● **ACTION ITEM**:
What you return must match the records exactly, with every line included.

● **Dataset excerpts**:

+ + + +

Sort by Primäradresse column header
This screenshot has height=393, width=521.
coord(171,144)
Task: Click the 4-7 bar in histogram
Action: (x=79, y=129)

+ + + +

● **SOLUTION TO THE PROBLEM**:
Sort by Primäradresse column header
This screenshot has height=393, width=521.
coord(171,144)
Task: Click the 4-7 bar in histogram
Action: (x=79, y=129)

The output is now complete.